Terrorism and the Question of Humanity

By Brenda Heard

On 15 November, The New York Times published an article entitled “Beirut, Also the Site of Deadly Attacks, Feels Forgotten.”  It highlights the disparity between the global solidarity expressed for Paris following the deadly 13 November attacks and the lack thereof expressed for Beirut after it too was attacked the day prior.  But the headline suggests a petulant attitude from Lebanese who “feel forgotten,” as though they were a bratty child or a snivelling spouse.

Granted The Times expresses a degree of compassion for Beirut’s victims, who like those in Paris “were killed at random, in a bustling urban area, while going about their normal evening business.”  But The Times also seems to be trying to wiggle out of appearing heartless in a previous Times article’s headline–“Deadly Blasts Hit Hezbollah Stronghold in Southern Beirut”—a headline that it now explains was “changed to be more precise.” The Times withdrew the headline’s phraseology “Hezbollah Stronghold,” which it admitted, “risks portraying a busy civilian, residential and commercial district as a justifiable military target.”

With images of civilian victims in circulation, the casual sneer of “Hezbollah stronghold,” quickly trumpeted by Reuters and the Associated Press, did seem rather. . . misleading.  Yet despite even The Times’ own characterisation of the stricken Bourj el-Barajneh municipality as typical “working-class Beirut, where Palestinians, Christians and Syrian refugees (mostly Sunnis) live, work and shop,” these descriptions are coloured with an overriding exemption: “Hezbollah maintains tight security control” of the area.  Only Reuters gives slight mention to the contradiction of this so-called “Hezbollah Bastion” hosting numerous Lebanese Army checkpoints.

So with a curious twist, The Times manages to undo the cliché “innocent civilian” as victim of a terror attack.  The Beirut victims may have been civilian, the article concedes, but how dare they consider themselves innocent and thus worthy of solidarity.  After all, the article tells us, Hezbollah is highly popular there.  So why change and half-apologise for the phrase “Hezbollah stronghold”? Because The Times asserts that a Hezbollah stronghold would be a “justifiable military target.” And that assertion comes dangerously close to approving of this ISIS bombing, dangerously close to the sentiment expressed by a commenter on one of the initial UK reports: “So one bunch of barbaric Islamist terrorists has declared war on another bunch of barbaric Islamist terrorists.  We should be celebrating.  A win-win for the West and the civilised world.”

Sadly, this comment is mild in comparison to many across the web.  They laugh and they rage with a brute callousness that is diametrically opposed to the compassion and solidarity expressed toward the French.  When The Times article discussed how the Lebanese felt “forgotten,” it missed the point.
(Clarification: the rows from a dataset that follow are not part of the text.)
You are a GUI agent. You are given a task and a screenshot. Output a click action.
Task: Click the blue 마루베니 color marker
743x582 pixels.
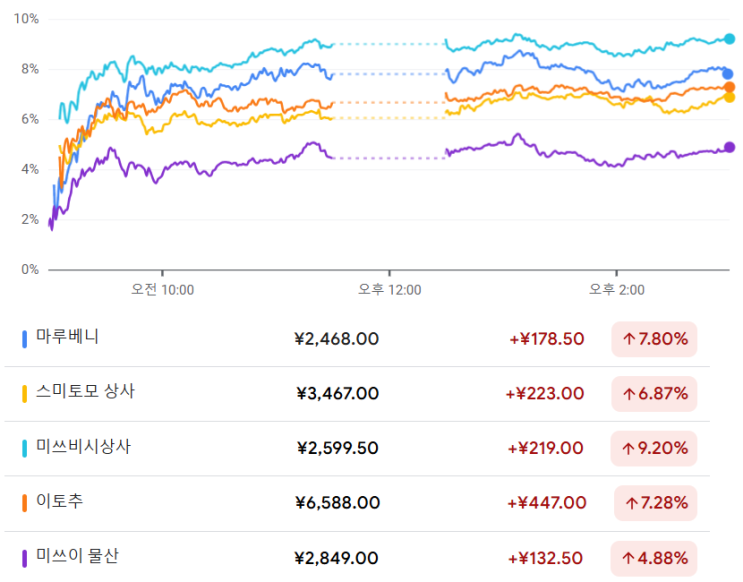coord(25,339)
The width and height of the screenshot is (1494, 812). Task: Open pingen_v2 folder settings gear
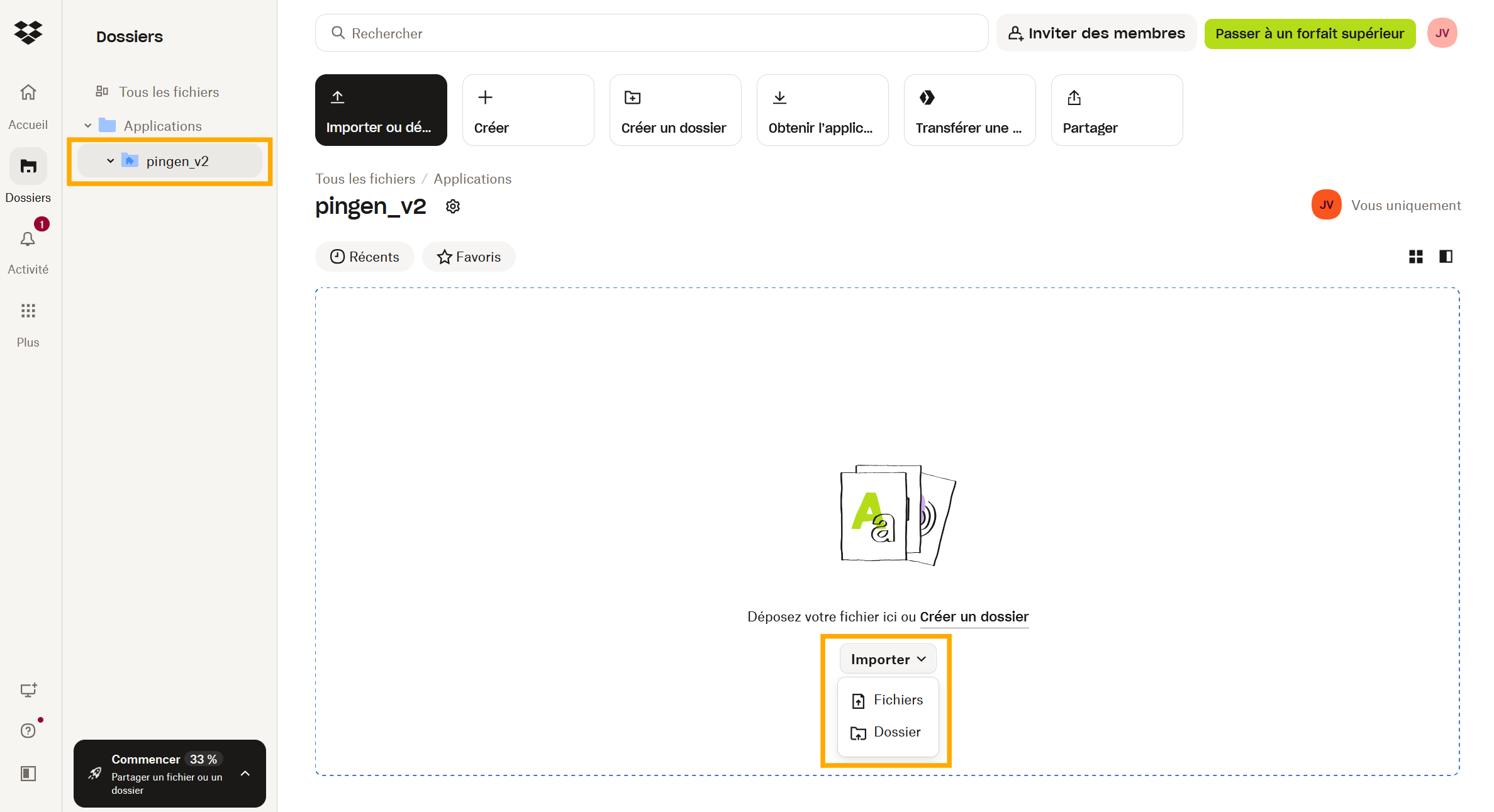453,206
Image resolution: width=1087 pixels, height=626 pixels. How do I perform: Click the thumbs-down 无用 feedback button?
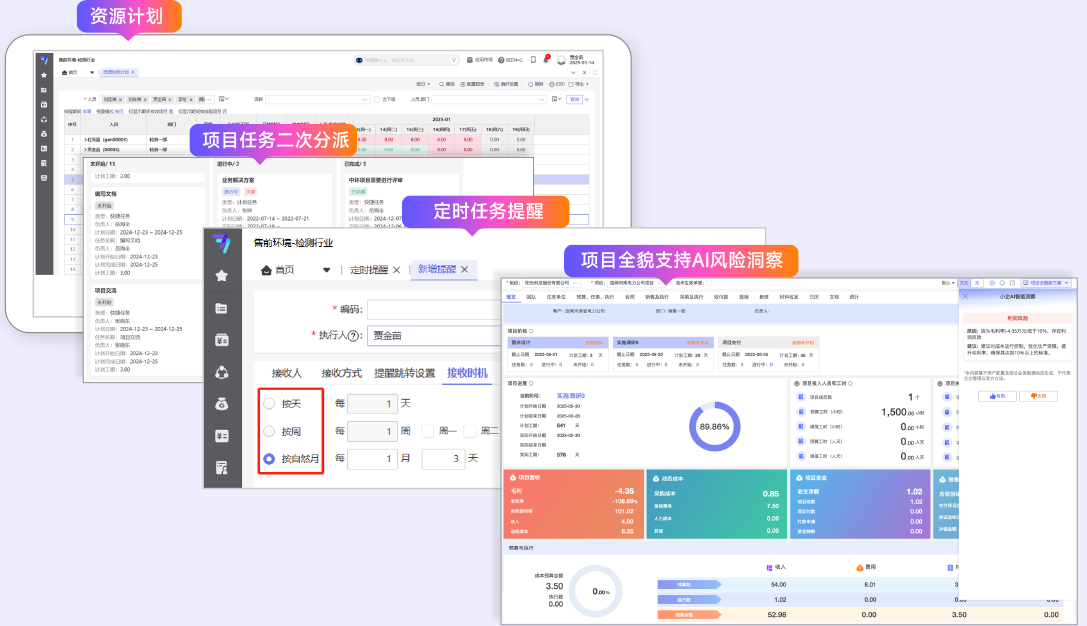[1036, 396]
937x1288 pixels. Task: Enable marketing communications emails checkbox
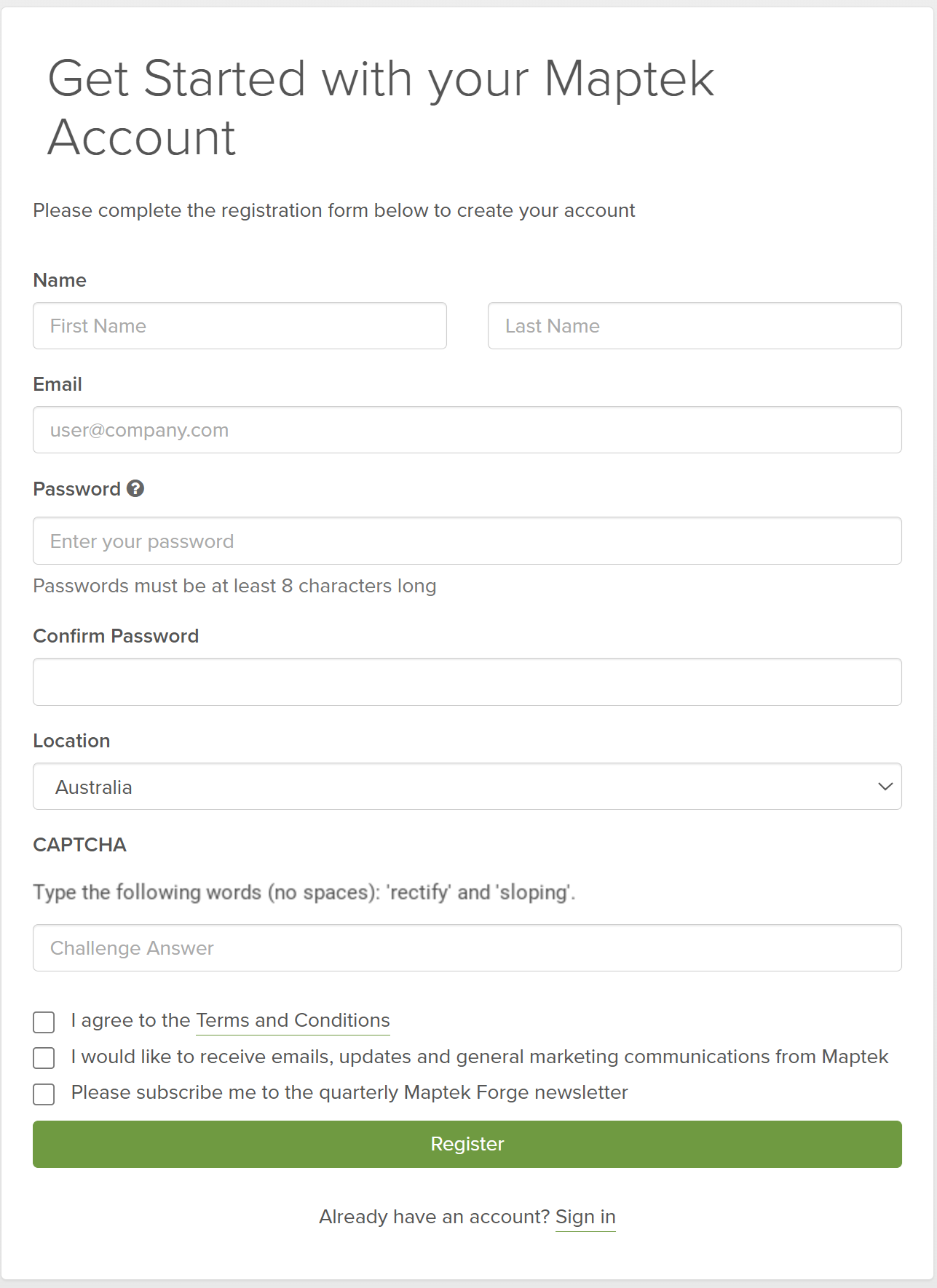pyautogui.click(x=44, y=1057)
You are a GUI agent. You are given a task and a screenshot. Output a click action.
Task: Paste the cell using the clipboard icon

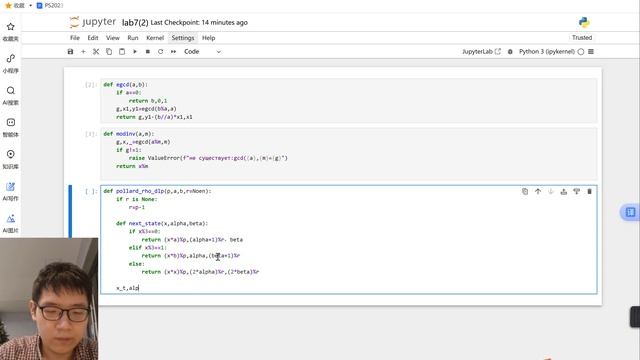(122, 51)
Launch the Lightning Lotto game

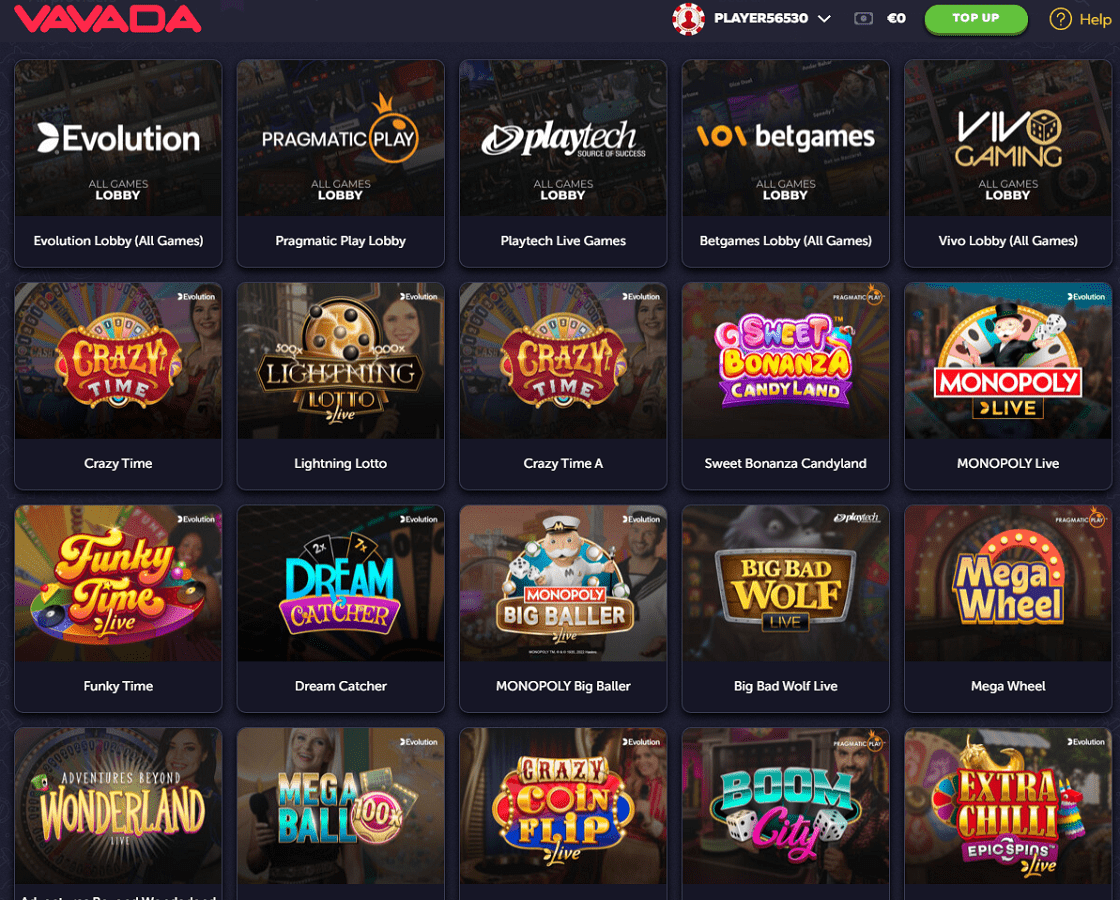pyautogui.click(x=341, y=386)
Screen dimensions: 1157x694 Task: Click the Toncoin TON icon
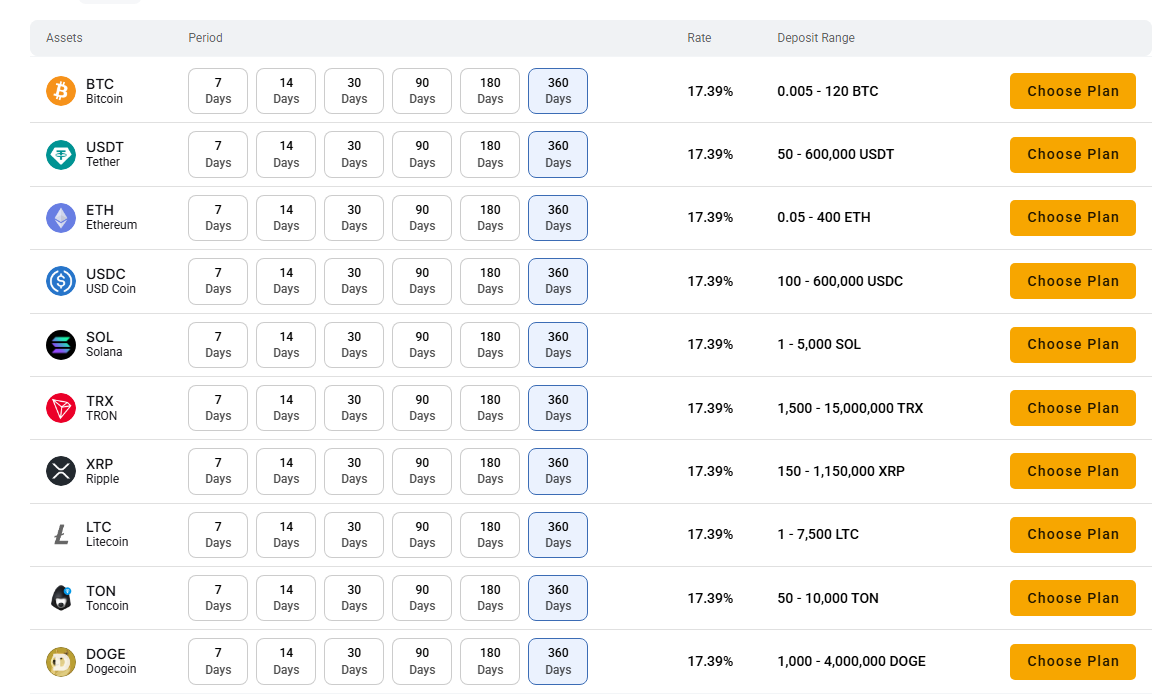click(x=61, y=598)
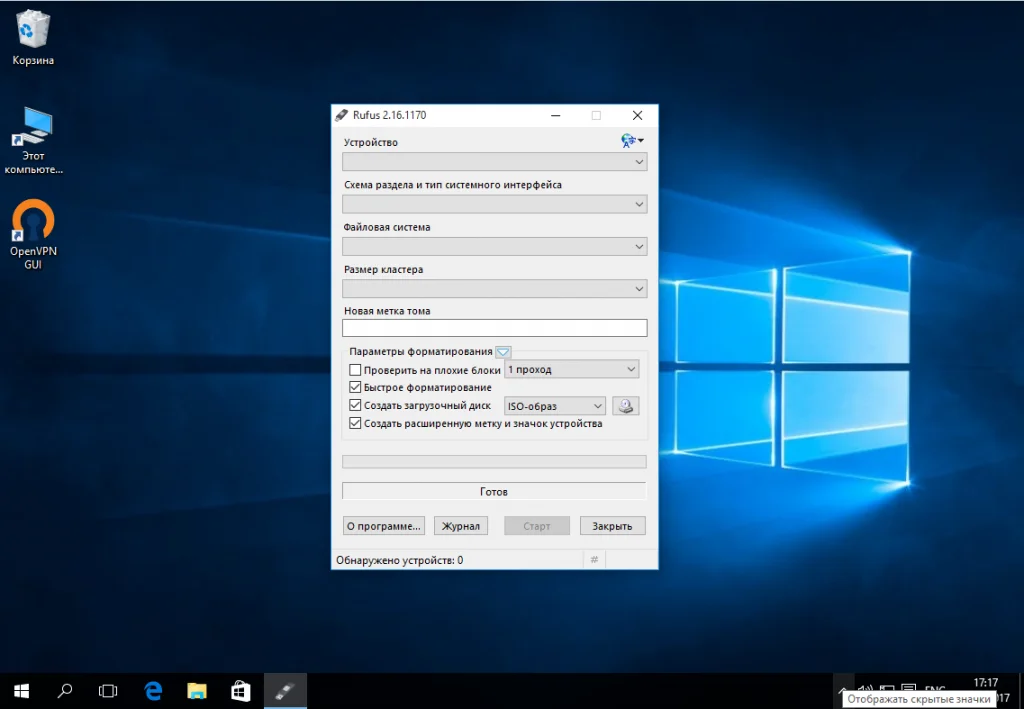Open File Explorer from the taskbar
This screenshot has width=1024, height=709.
pyautogui.click(x=197, y=690)

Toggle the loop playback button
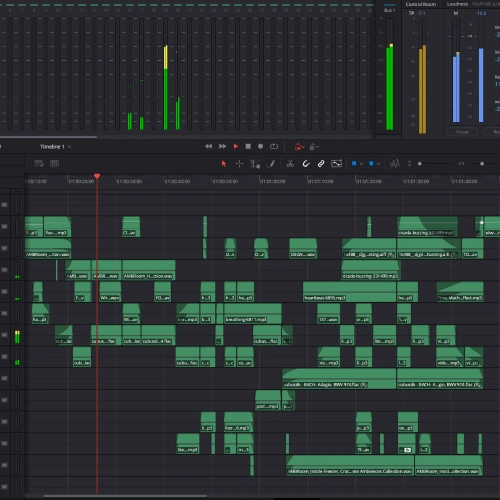pyautogui.click(x=274, y=146)
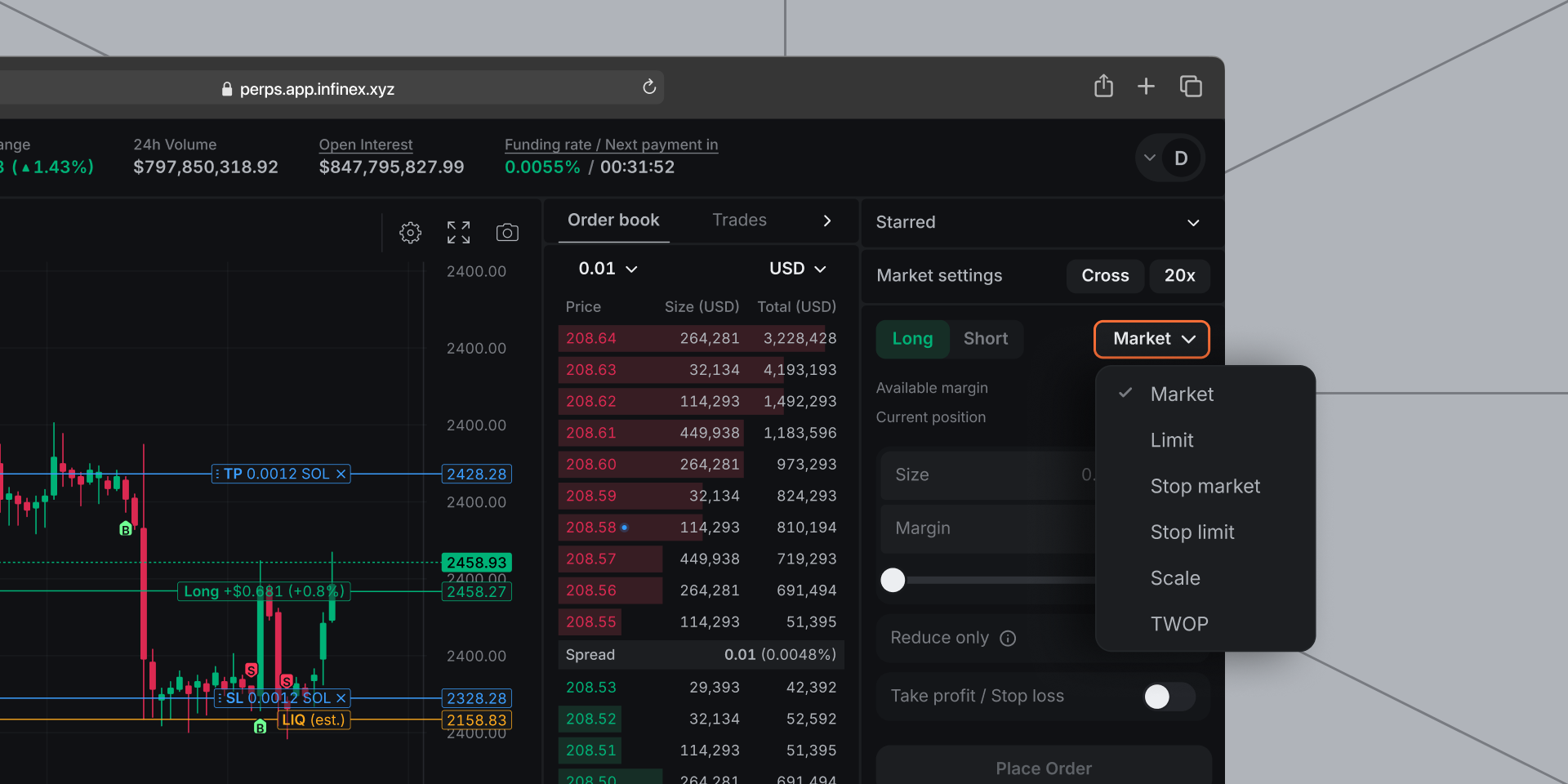Select the Long position side
1568x784 pixels.
(x=912, y=339)
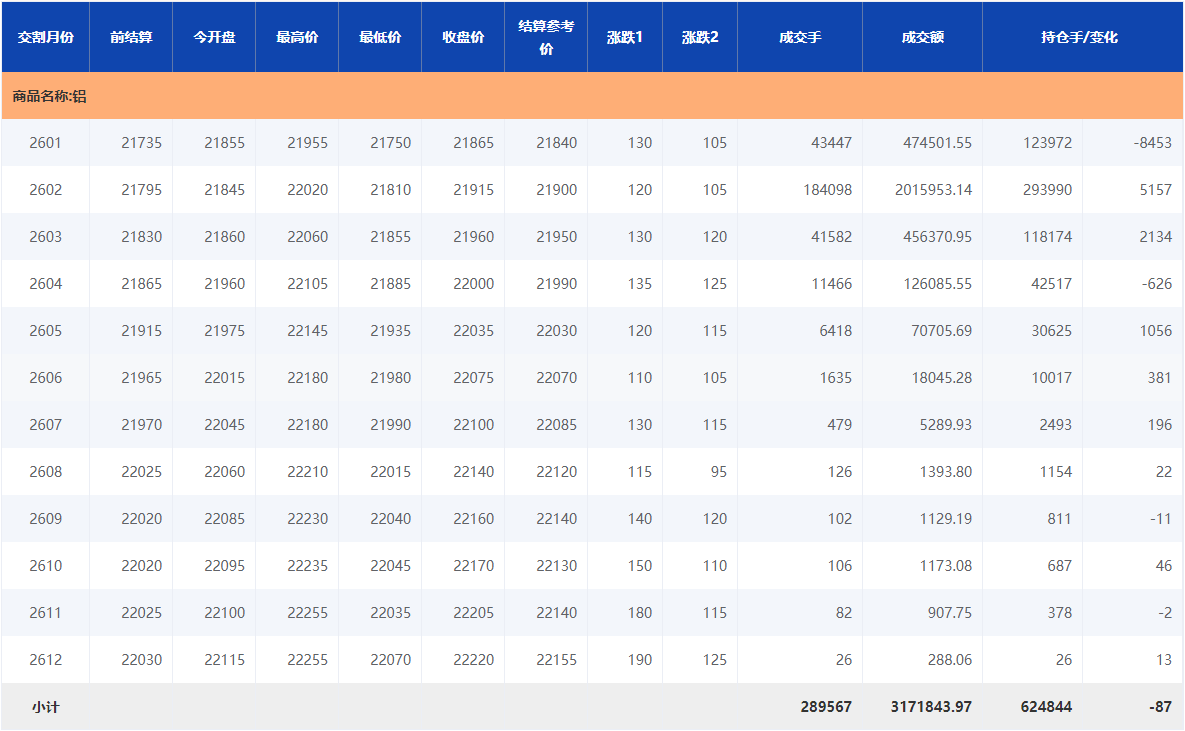Click the 2612 delivery month cell

tap(45, 660)
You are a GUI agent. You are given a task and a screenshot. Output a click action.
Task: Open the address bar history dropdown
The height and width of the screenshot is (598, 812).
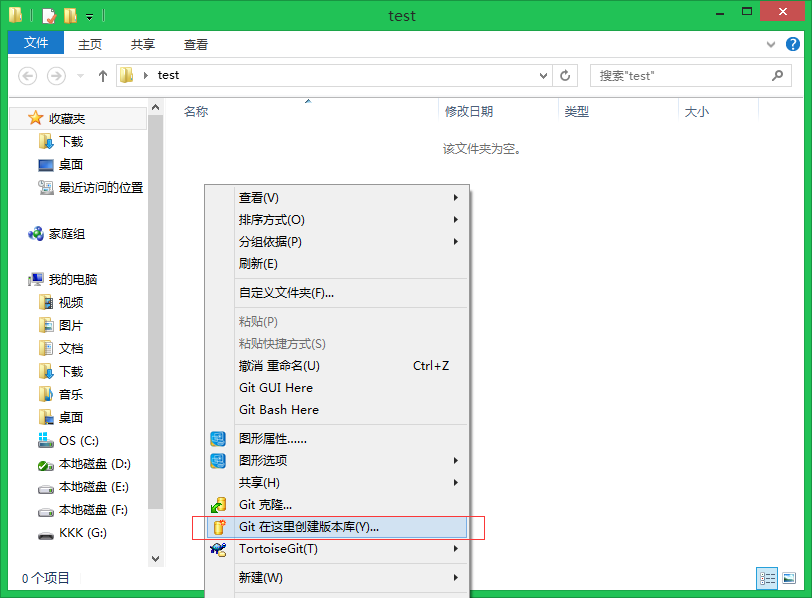[543, 76]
It quoted Lebanese blogger Dr Elie Fares saying that “When my people died, no country bothered to light up its landmarks in the colors of their flag.”  But if you read his article in its entirety, you will see that he was not bemoaning a lack of attention.  Equally disturbed by the lack of concern from his fellow Lebanese, Fares was lamenting a lack of shared humanity.  As he stated in a previous article, “The politics maybe change, but with so many victims dying for so little, petty politics become irrelevant.”

As Westerners, of course we are sickened by the violence inflicted upon our neighbours in Paris. We rightfully feel sad and scared. But the challenge is to be able to feel the pain of non-Western societies as well. How many times do we scroll right past headlines of a bombing in an Iraqi marketplace? a mass shooting in Latin America? a typhoon in Asia? Their skin may be brown or black, they make speak what sounds like noise to us, they may even eat with their hands.  But they are parents and children, friends and lovers, brothers and sisters. They enjoy a cup of tea and laugh at a funny television show.  But even if they view god or government differently than we do, their falling victim to indiscriminate killing should be neither accepted, nor applauded.  Unless we want to live forever in fear, we need to condemn brutality and to nurture the notion of live and let live—consistently.